* _Exercise aim_
Rewrite the entries below, switching "checkbox" to "check box" everywhere it occurs and changing nothing else. Omit the pictures.

* _Stored records_
━━━━━━━━━━━━━━━━

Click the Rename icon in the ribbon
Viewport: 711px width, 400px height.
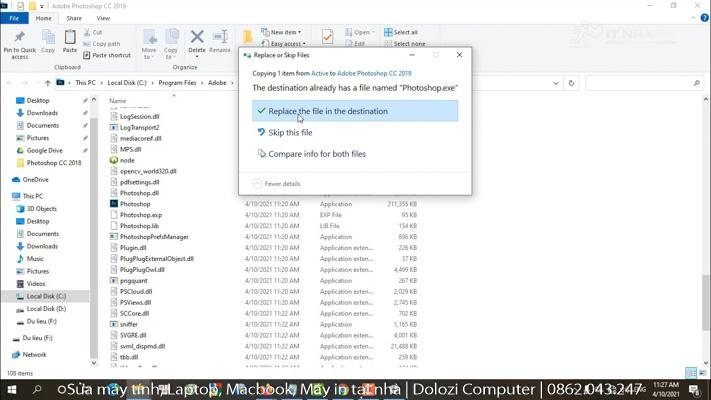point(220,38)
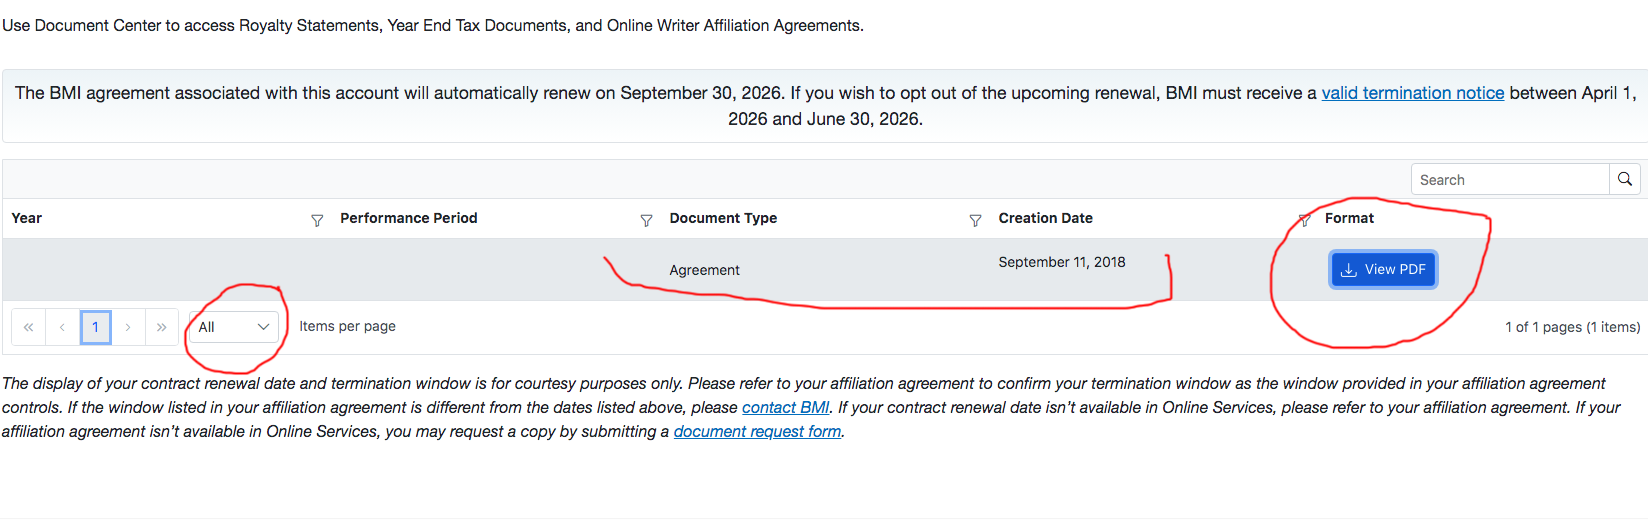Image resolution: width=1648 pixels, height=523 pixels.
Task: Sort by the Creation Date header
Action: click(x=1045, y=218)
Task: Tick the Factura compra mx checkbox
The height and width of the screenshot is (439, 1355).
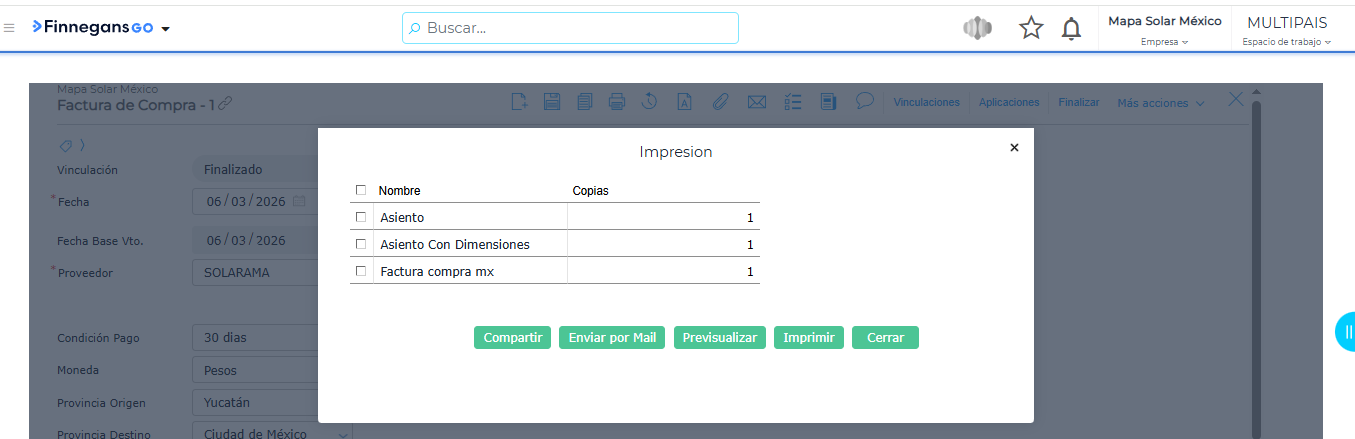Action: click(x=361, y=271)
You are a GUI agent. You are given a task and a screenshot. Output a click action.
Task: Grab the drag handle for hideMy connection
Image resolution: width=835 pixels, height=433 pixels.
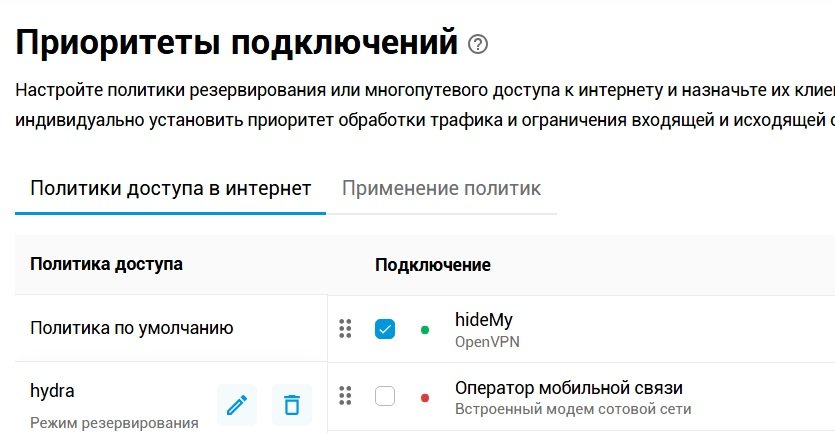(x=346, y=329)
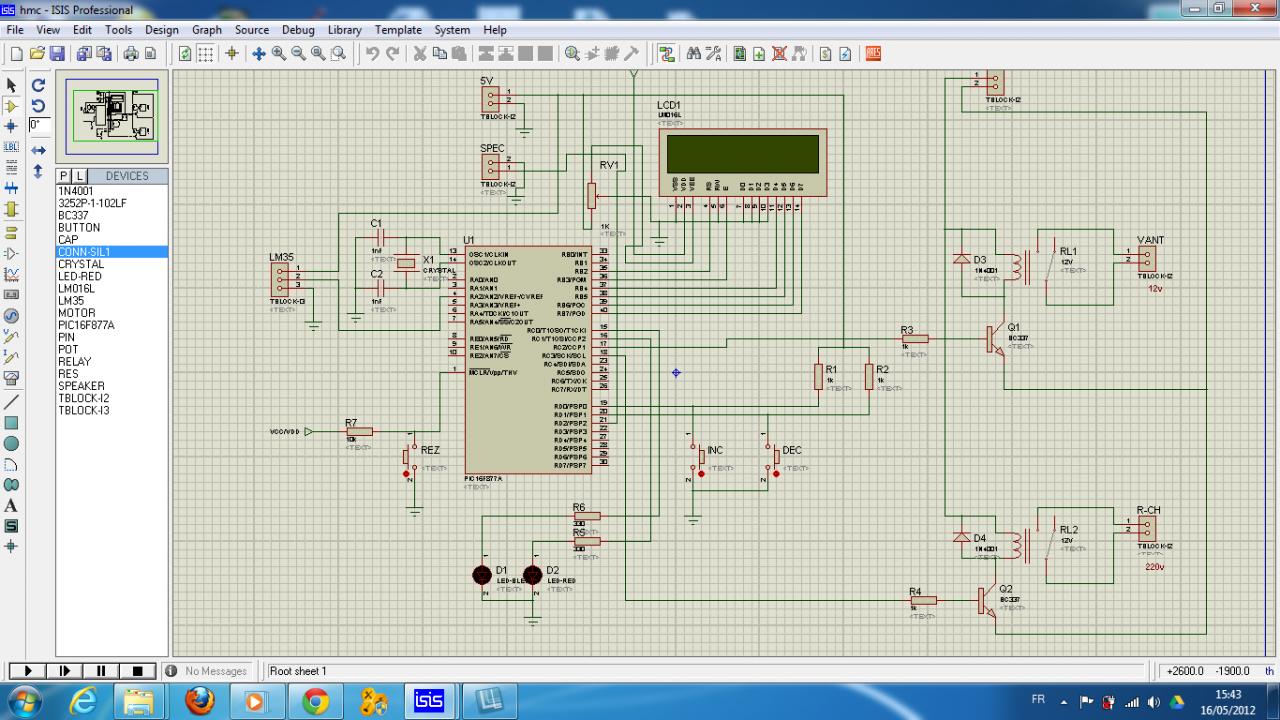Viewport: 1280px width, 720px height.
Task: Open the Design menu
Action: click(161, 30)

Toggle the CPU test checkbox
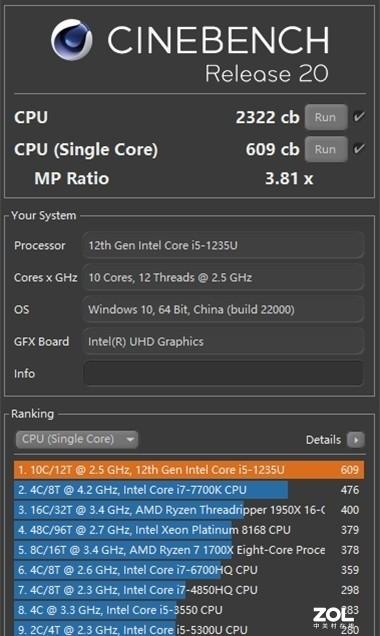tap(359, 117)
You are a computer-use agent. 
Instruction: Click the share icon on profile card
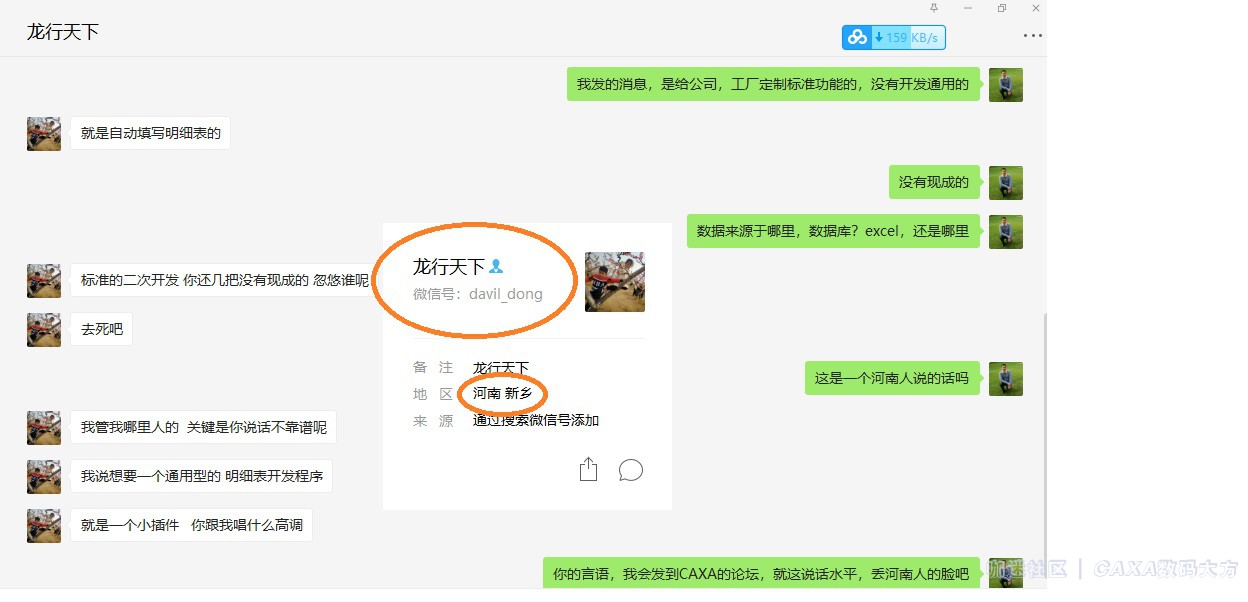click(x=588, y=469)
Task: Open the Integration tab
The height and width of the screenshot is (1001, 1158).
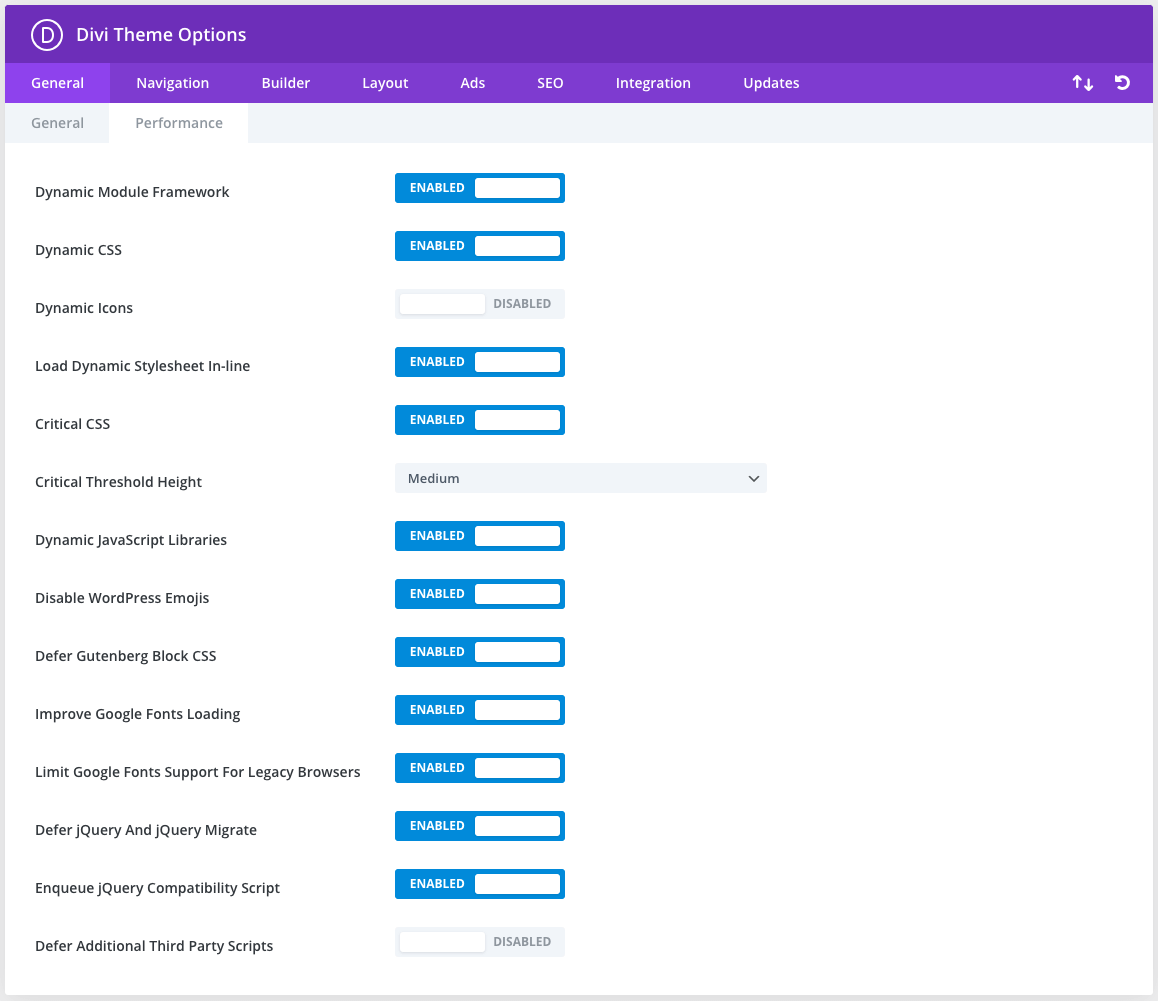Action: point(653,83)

━━━━━━━━━━━━━━━━

* _Result for this exercise_
Click the Rename icon in the ribbon
Viewport: 711px width, 400px height.
point(220,38)
Image resolution: width=1648 pixels, height=523 pixels.
Task: Sort by the Creation Date header
Action: click(x=1045, y=218)
Task: Tick the Factura compra mx check box
The height and width of the screenshot is (439, 1355).
Action: click(x=361, y=271)
You are a GUI agent. You are given a task and a screenshot. Output a click action.
Task: Grab the drag handle for hideMy connection
Image resolution: width=835 pixels, height=433 pixels.
(x=346, y=329)
Viewport: 1280px width, 720px height.
Task: Open the Design menu
Action: click(161, 30)

Toggle the CPU test check box
tap(359, 117)
You are a computer-use agent. 
Instruction: Click the share icon on profile card
click(x=588, y=469)
Task: Open the Integration tab
The height and width of the screenshot is (1001, 1158).
Action: point(653,83)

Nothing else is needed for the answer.